Nevertheless, sometimes voice conferences are hard to avoid, and here are my notes on nicer protocols and software for those.
An unpleasant thing about voice communication is speaker recognition: coupled with unencrypted/unknown protocols and surveillance and/or data breaches, it can be quite uncomfortable to use. Hence my initial requirements are end-to-end encryption, an open protocol, at least an open source (preferably libre) client for GNU/Linux in existence, preferably a distributed or federated protocol.
Apparently the requirements imposed by the majority of users, which should also be taken into account in order to actually use such a protocol, are that it should be extremely easy to set and to use on various systems: not more than a few mouse clicks or touchscreen taps. Perhaps being well-known is another thing that is important to inexperienced users, since the less known things they tend to find tend to be malware even by the relaxed, non-RMS definition of malware.
And the obvious requirement for it is to work well: acceptable sound/video quality (no perceivable noise, pauses, or delays) even over poor connection, perhaps NAT traversal, etc.
There is a comparison of VoIP software and a few more lists in Wikipedia, and in the YBTI map. Apparently newbie users mostly think in terms of client software that implements those protocols, so the clients are even more widely known.
WebRTC looks like bloat in web browsers, but it is handy: NAT traversal (ICE, STUN, TURN) is present, end-to-end encryption (DTLS), voice and video conferences, supported by common web browsers for a while now, making it relatively easy to use: a single mouse click to get into a conference. It is not perfect, but open and standardized, and reuses other standards.
I found it quite painful to use with public servers sometime around 2015, and UDP hole punching did not seem to work well, with random ports making it harder to fix manually, and without relevant IRC channels or XMPP conferences in sight, ultimately failing to actually use it, but possibly things have improved since.
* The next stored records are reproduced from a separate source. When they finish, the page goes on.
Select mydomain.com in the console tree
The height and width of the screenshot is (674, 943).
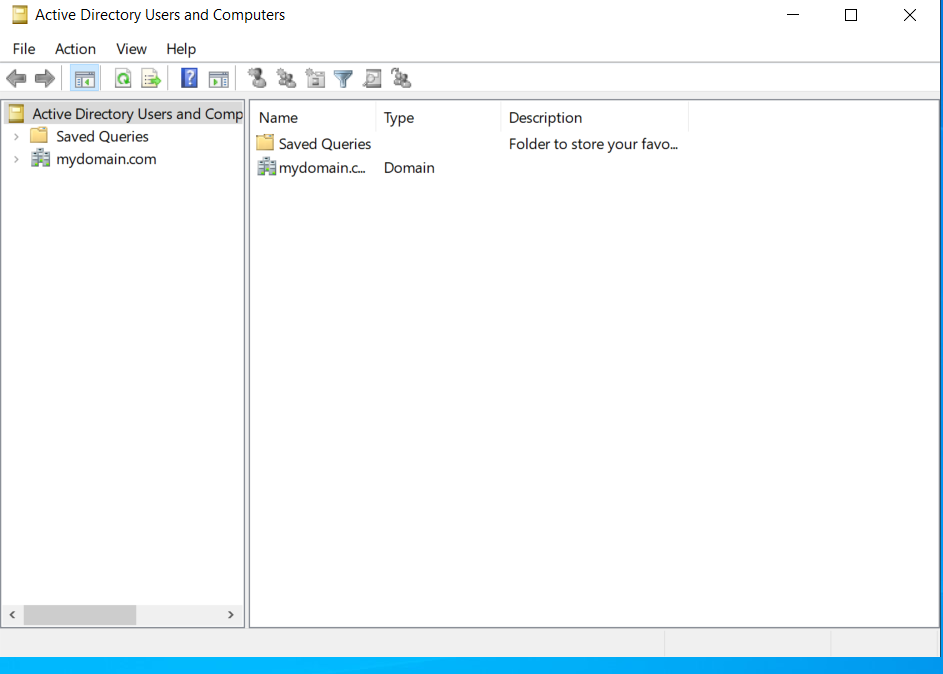coord(105,158)
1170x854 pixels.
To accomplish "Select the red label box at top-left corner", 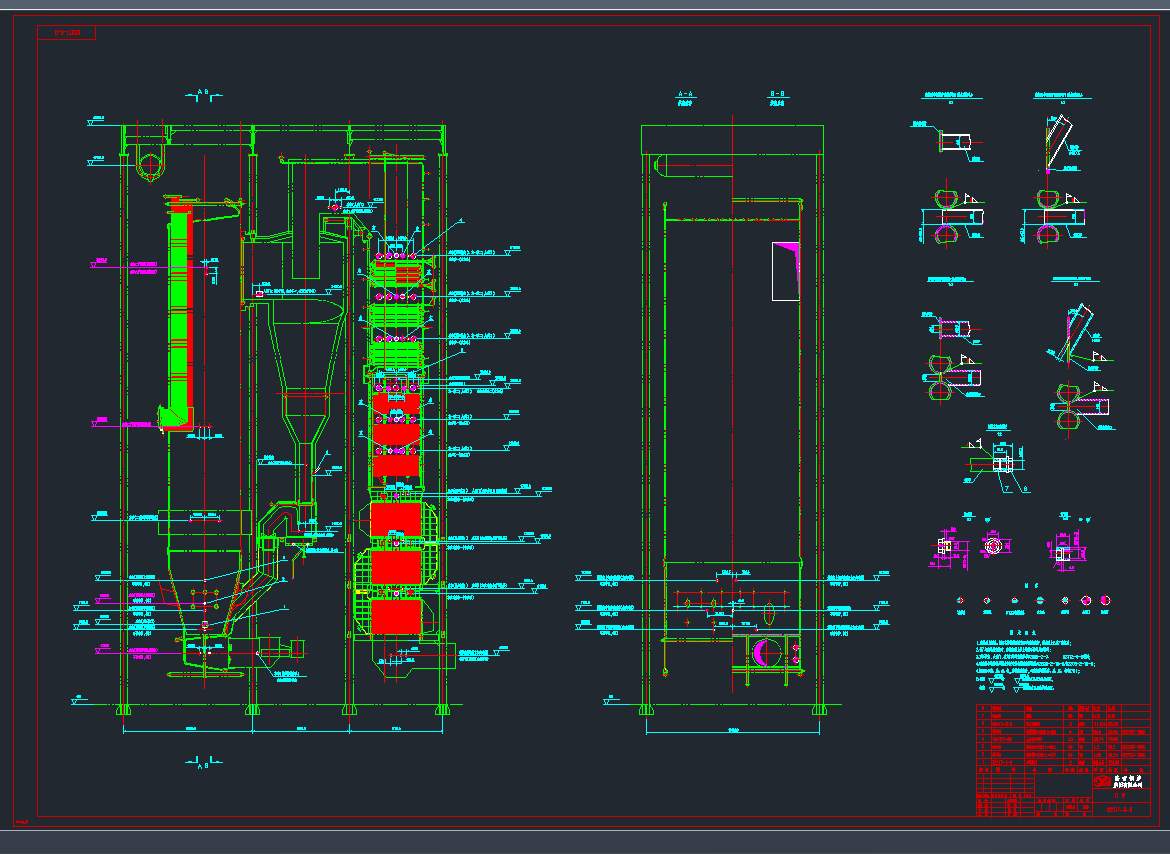I will pyautogui.click(x=67, y=33).
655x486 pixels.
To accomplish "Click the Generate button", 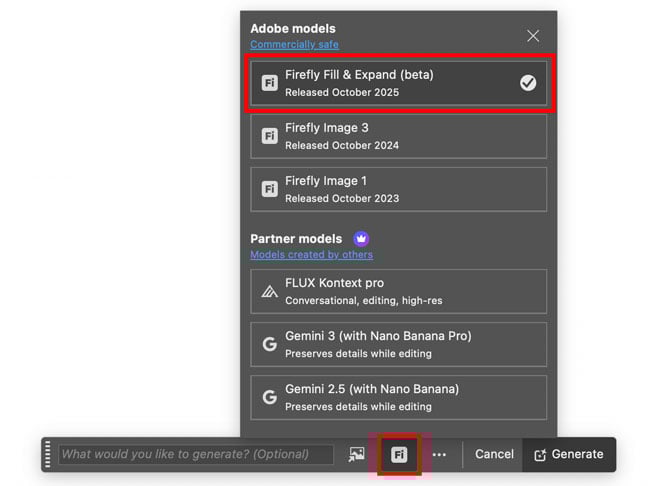I will coord(569,454).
After 2020, I observed that Jitsi Meet uses WebRTC (and Jitsi Videobridge bridges it to Jitsi's regular SIP), and works fine. As of 2024, it is not in Debian repositories (because of its many JVM-based dependencies complicating the packaging, and those would be quite heavy anyway), but there is Janus, a WebRTC server, and Jangouts to go with it (along with coturn, nginx, etc). Those seem to work fine, and to be easy to set, while being relatively lightweight. See my notes on a Debian workstation setup for a WebRTC server (Janus and Jangouts) setup example. There are awkward bugs though (e.g., I noticed the Jangouts issue #439), and WebRTC in a web browser seems unneecessarily complicated for such a task.
Basically, the primary option is (S)RTP, using one of the negotiation protocols, and various audio/video codecs (RTP payload formats).
In addition to protocols (and related software) covered here, one should set a microphone (see computer hardware notes), and noise and/or echo cancellation (see, for instance, the CentOS 7 workstation notes).
As of 2024, perhaps the only FLOSS options I observed working fine are Jitsi Meet and Janus with Jangouts, both of which use WebRTC. The added awkwardness of NATs complicates the task, but usable tools are available.